The Future of Cars explained by professional Forex trading experts the “ForexSQ” FX trading team. 

The Future of Cars

The Automobile sector is a great place to start to review sectors and how they will be affected or can affect sustainability challenges such as climate change.

Suffice it to say, whether its Google (GOOG)’s driverless cars or Tesla (TSLA)’s promise of mass market affordable electric cars, changes appear to be coming as to how and what we drive, including trucks as well, and this will likely affect auto and truck production as well as company valuation and stock prices.

Both of these companies above have outperformed the S&P 500 by wide margins over the last 5 years for starters.

Apple also is becoming a car company of ​sorts or seems to want to be. Interesting to see some of the leading lights of technology, innovation and sustainability move towards the Auto sector making one wonder if this sector, like Publishing, may get swallowed up by the Tech sector as well at some point.

Sector evolution is another clear phenomenon of sustainability in this regard, making the anticipating of sectors which will fade and disappear (coal and utilities are two others under severe pressure in this regard) an increasingly critical consideration for all investors interested in maximizing their future value.

Transportation is one of the largest sectors which contributes to ongoing GHG emissions, and 95% of this sector’s energy use continues to come from engines consuming and burning oil.

Issues vary between trains, trucks, motorcycles, aviation (which we will cover separately) and shipping, but we will focus first of all on cars.

Transportation is somewhere around 20% or more of the global carbon emissions footprint (with the other components of the global footprint resulting from impacts from buildings, electricity generation, agriculture and land use as well as the rest of industrial processes) and in some ways, it may be the slowest to change of all.

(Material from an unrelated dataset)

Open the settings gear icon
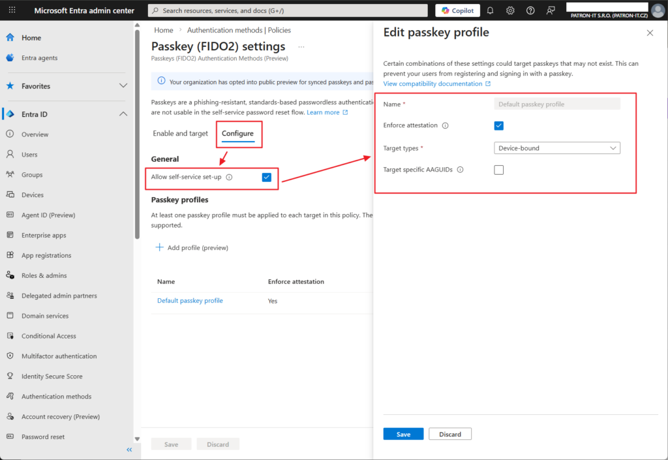Screen dimensions: 668x460 (510, 10)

Consider that there is an embedded universe of cars and trucks owned and already in use which will almost certainly not be converted significantly to use of other fuels or renewable energy sources. This pretty much guarantees the ongoing need for oil at least for a few decades, but are car companies adjusting to consumer habits and forthcoming policy changes?

The most effective tool perhaps to change this sector has involved the establishment of minimum miles per gallon or CAFE standards. This leads directly to changes in future automobile design given the years it takes to move from concept to assembly line, and there is a direct correlation to overall future fuel use by this sector accordingly.

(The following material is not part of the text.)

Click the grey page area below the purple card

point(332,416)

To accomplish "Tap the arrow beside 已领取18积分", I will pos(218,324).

In the US, trucks and SUVs continue to drive the profitability of companies such as Ford (​​​​F)and GM (GM), who are in effect in a tug of war with consumers who want large vehicles versus the longer term need for fuel efficiency.

BMW (BMW.DE)’s recent possible consideration of going all in on Electric SUV’s may be the most exciting news of all. Long considered a sustainability leader, this move could set BMW apart. As of 2014, BMW had been featured as a Sustainability leader for 16 years by the Dow Jones Sustainability Index which isolates leaders by sector on their environmental, social and corporate governance performance.

Back when many were doubting BMW’s future, they made a decision to prioritize the US some twenty plus years ago. BMW is up +247% since the 2008 financial crisis took hold, a much better performance than the S&P 500 or any other European or Global benchmark since that time.

The main point here is that BMW is succeeding by giving consumers exactly what they want and this is a key feature of sustainability strategy. Make the best product, sell it at the lowest possible price and have sustainability baked in. Tesla did this by building award winning quality cars that just happen to be powered by electricity, and Tesla can continue to see strong performance success if they can execute on their affordable electric car and battery strategies by 2017.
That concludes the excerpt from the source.